The section "Investment Policies--Additional Information on Investment
Strategy--Balanced Portfolio" is amended by adding the following after the
first paragraph:

     The Balanced Portfolio may invest in the stocks of mid-capitalization
     companies, which the portfolio defines as companies with market
     capitalizations of from $2 billion to $10 billion. There is more business
     risk in investing in mid-capitalization companies than in larger, better
     capitalized companies. These organizations will normally have more limited
     product lines, markets and financial resources and will be dependent upon a
     more limited management group than larger capitalized companies.
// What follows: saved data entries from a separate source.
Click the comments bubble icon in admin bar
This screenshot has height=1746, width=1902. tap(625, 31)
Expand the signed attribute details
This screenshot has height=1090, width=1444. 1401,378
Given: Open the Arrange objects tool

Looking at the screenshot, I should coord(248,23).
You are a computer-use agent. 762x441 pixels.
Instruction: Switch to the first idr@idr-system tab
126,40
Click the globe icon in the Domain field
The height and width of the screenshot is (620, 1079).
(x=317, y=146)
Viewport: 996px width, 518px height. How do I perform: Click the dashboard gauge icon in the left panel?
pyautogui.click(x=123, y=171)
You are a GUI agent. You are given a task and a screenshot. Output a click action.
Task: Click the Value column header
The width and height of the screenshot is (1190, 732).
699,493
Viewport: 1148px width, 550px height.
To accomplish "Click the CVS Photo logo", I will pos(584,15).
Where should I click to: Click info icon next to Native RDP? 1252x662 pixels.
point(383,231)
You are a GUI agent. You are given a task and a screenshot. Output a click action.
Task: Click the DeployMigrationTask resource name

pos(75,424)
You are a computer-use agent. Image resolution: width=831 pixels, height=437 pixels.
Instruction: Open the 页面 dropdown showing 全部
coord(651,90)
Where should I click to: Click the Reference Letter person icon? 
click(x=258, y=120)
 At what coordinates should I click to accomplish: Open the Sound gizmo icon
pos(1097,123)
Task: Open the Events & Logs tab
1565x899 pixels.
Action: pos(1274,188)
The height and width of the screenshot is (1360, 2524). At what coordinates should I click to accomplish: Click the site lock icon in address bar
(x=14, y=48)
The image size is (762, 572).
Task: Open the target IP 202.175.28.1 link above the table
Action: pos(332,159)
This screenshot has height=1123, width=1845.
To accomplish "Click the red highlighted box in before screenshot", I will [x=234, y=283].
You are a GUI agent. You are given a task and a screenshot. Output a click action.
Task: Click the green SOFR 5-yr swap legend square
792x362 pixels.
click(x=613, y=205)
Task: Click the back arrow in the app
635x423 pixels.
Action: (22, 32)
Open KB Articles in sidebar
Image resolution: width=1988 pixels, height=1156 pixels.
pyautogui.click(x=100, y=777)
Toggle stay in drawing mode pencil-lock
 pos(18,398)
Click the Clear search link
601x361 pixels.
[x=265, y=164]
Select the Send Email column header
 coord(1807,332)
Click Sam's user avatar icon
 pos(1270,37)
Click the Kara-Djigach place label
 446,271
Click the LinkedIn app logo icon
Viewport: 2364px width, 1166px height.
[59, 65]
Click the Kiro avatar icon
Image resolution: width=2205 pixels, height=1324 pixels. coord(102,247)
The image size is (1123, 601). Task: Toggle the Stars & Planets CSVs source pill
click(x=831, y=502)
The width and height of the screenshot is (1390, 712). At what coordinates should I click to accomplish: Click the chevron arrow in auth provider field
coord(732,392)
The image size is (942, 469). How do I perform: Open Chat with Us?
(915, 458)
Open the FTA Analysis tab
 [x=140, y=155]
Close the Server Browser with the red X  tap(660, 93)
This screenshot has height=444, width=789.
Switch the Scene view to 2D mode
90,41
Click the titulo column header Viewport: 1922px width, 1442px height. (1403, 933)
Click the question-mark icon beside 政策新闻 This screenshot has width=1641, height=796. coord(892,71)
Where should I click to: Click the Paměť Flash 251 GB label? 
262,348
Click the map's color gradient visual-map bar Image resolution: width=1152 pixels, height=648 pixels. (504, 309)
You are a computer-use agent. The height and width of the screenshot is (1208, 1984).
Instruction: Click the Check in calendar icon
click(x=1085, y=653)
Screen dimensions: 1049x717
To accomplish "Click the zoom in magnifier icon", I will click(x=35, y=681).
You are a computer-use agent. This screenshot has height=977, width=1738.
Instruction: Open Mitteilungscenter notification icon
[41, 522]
The section "Investment Policies--Additional Information on Portfolio
Investments" is amended as follows:

     The last sentence of the third paragraph under "Variable and Floating Rate
     Instruments" has been deleted.

     The last sentence of the first paragraph under "Money Market Obligations of
     Domestic Banks, Foreign Banks and Foreign Branches of U.S. Banks" has been
     deleted.

     The last sentence of the second paragraph under "U.S. Government
     Obligations" has been deleted.

     The last sentence under "Supranational Organization Obligations" has been
     deleted.

     The last sentence of the second paragraph under "Commercial Paper" has been
     deleted.

The section "Purchase and Redemption Information--Sales Charge Waivers For Each
of the Equity and Bond Portfolios--Investor A Shares" is amended as follows:

     The second sentence under "Other" has been amended to read in its entirety
as follows:

     The following persons may also buy Investor A Shares without paying a sales
     charge: (a) persons investing through an authorized payroll deduction plan;
     (b) persons investing through an authorized investment plan for
     organizations which operate under Section



     501(c)(3) of the Internal Revenue Code; (c) registered investment advisers,
     trust companies and bank trust departments exercising discretionary
     investment authority with respect to amounts to be invested in a Portfolio,
     provided that the aggregate amount invested pursuant to this exemption in
     Investor A Shares that would otherwise be subject to front-end sales
     charges equals at least $250,000; (d) persons participating in a "wrap
     account" or similar program under which they pay advisory fees to a broker-
     dealer or other financial institution; and (e) persons participating in an
     account or program under which they pay fees to a broker-dealer or other
     financial institution for providing transaction processing and other
     administrative services, but not investment advisory services.

This Supplement is dated November 22, 1999.